Stocks are lower this morning after the Bank of Japan unexpectedly increased rates. Bonds and MBS are down.

The Bank of Japan announced it will allow its 10 year bond yield to rise up to 0.50%. This was a surprise announcement, and we are seeing reverberations throughout global sovereign debt markets. Most benchmark yields are up about 10 basis points this morning, and the US 10 year is up to 3.68%. While this is a surprise, I think the global narrative is moving from global inflation to a global recession, which will push rates lower next year.

Housing starts in November fell to a seasonally-adjusted annual rate of 1.427 million units. This is flat with October and down 16.4% compared to a year ago. Building Permits fell 11% MOM and 22% YOY to a seasonally-adjusted annual rate of 1.342 million. Rising rates and higher construction costs have caused the builders to hold off until things normalize. I do wonder on the last part if work from home will cause a change in mindset for builders. It would seem that exurbs will become more popular again as a way for builders to avoid the zoning and land availability headaches of building close to urban areas.

The MBA put out its forecast for 2023. Total originations are expected to fall to $1.9 trillion. The first quarter of 2023 is projected to be the nadir for this cycle, with total originations expected to fall to $345 billion before increasing to $510 billion in Q2, where it will begin to increase throughout the year. To put 2023 into perspective: it will be similar to 2018, and much better than 2014.

Mortgage rates are expected to fall throughout 2023, with the 30 year mortgage rate falling to 5.2% by the end of the year. Housing starts are expected to remain depressed around 1.4-1.5 million per year. Existing home sales are expected to remain on the low side, however they will improve throughout the year. Finally, home price appreciation should plateau and turn negative at the end of 2023, although we aren’t talking a crash, just low single digit decreases.

Historically, housing has led the economy out of a recession, and we have historically seen housing starts reach something like 2 billion in early stage recoveries. This was the missing piece of the puzzle in the post-2008 recovery, and it seems that forecasters don’t expect it to ever return. Housing starts of 1.4 million units are the pre-bubble historical average since the late 1950s. Given that the US population has been growing since then there are more heads that need beds. The National Association of Realtors sees a 5 – 6 million unit deficit in needed housing, so the demand is there. I suspect the surprise of 2023 will be a rebound in homebuilding. It can’t stay depressed forever.

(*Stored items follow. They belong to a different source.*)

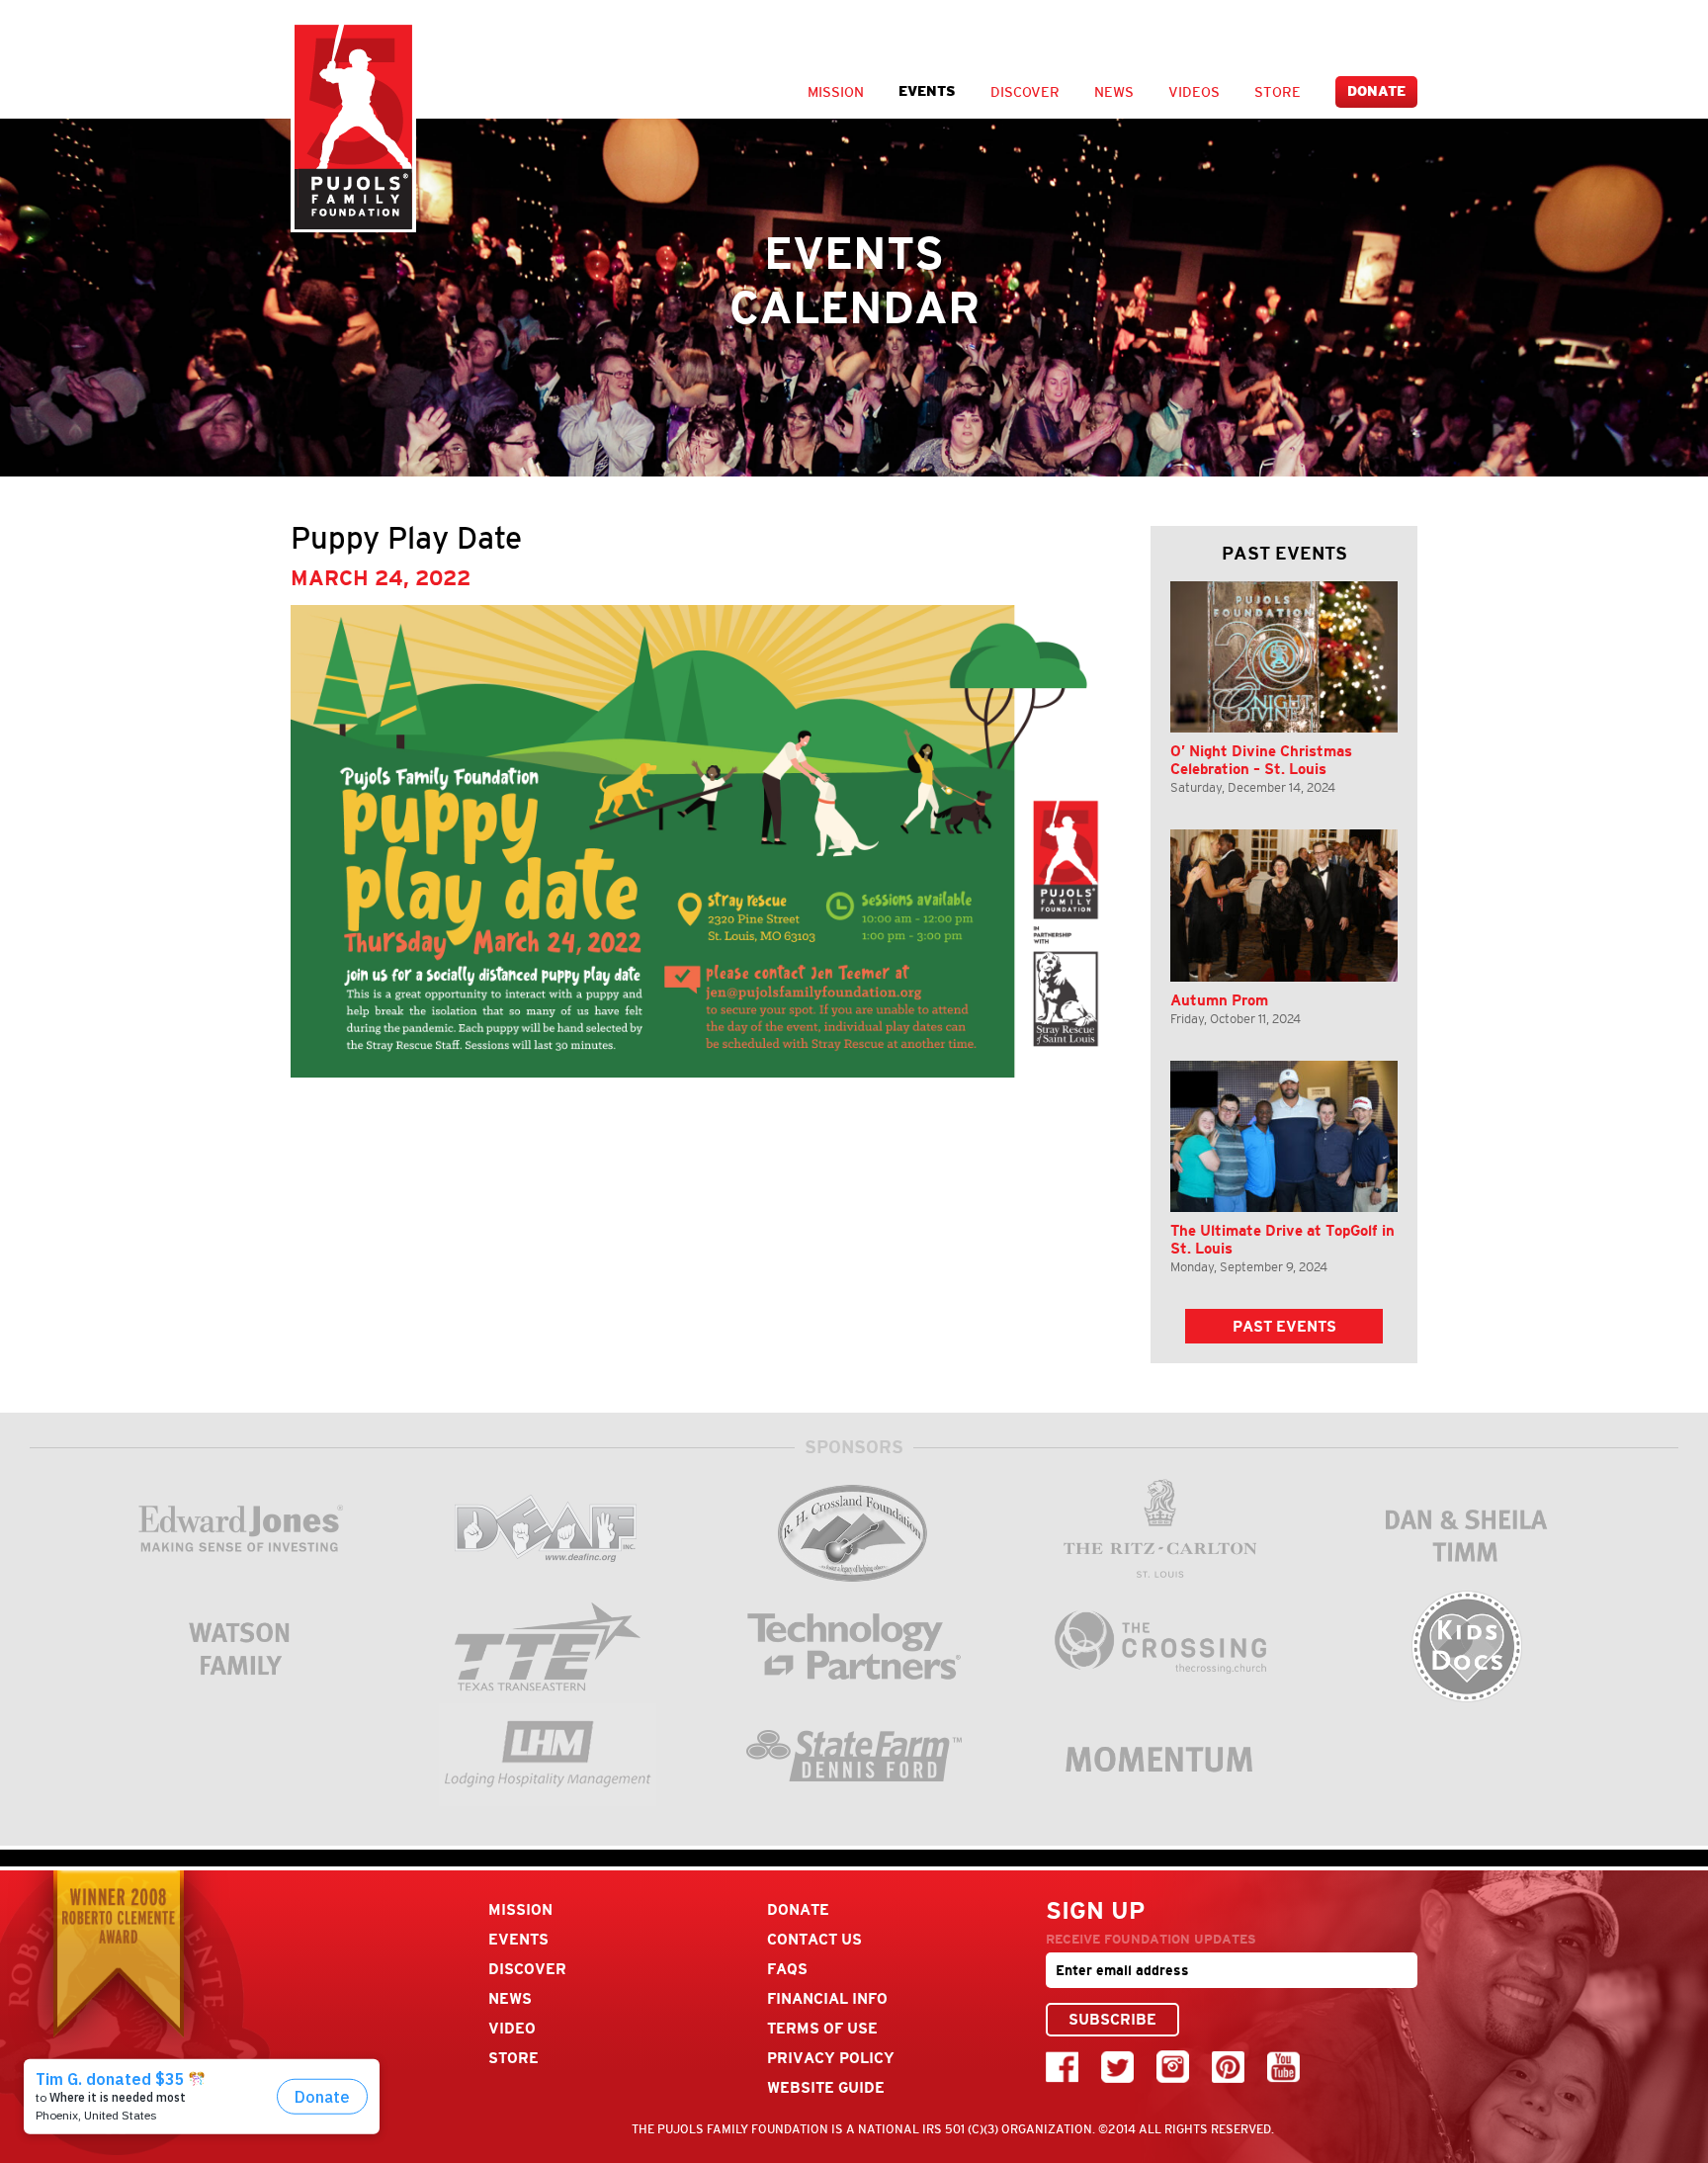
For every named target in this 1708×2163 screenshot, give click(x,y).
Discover (1025, 92)
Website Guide (826, 2087)
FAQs (787, 1968)
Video (512, 2028)
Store (1277, 92)
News (1114, 92)
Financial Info (827, 1998)
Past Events (1284, 1326)
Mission (836, 92)
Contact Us (814, 1939)
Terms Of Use (822, 2028)
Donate (1376, 91)
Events (927, 91)
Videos (1194, 92)
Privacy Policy (831, 2057)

New home applications rose 1% in November, according to the MBA. “New home purchase applications recovered slightly in November, as mortgage rates retreated from their October highs and brought some prospective buyers back into a market that still faces affordability challenges,” said Joel Kan, MBA Vice President and Deputy Chief Economist. “Similarly, estimated new home sales for November saw an annual pace of 660,000 units – a 10 percent increase from October. While mortgage rates remain high compared to the past few years, the 30-year fixed rate was 6.49 percent at the end of November after reaching 7.16 percent in mid-October, providing a slight boost in purchasing power for buyers. However, both applications and sales remained over 20 percent below last year’s pace.”

Like everything else, we are back at 2018 levels.